**The request**. Express each line of the records below as a JSON list of strings, one string per line, leaving out blank lines.

══ Given records ══

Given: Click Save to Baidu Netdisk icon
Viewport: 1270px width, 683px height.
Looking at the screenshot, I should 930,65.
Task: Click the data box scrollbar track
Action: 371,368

═══

**Answer**.
[
  "Given: Click Save to Baidu Netdisk icon",
  "Viewport: 1270px width, 683px height.",
  "Looking at the screenshot, I should 930,65.",
  "Task: Click the data box scrollbar track",
  "Action: 371,368"
]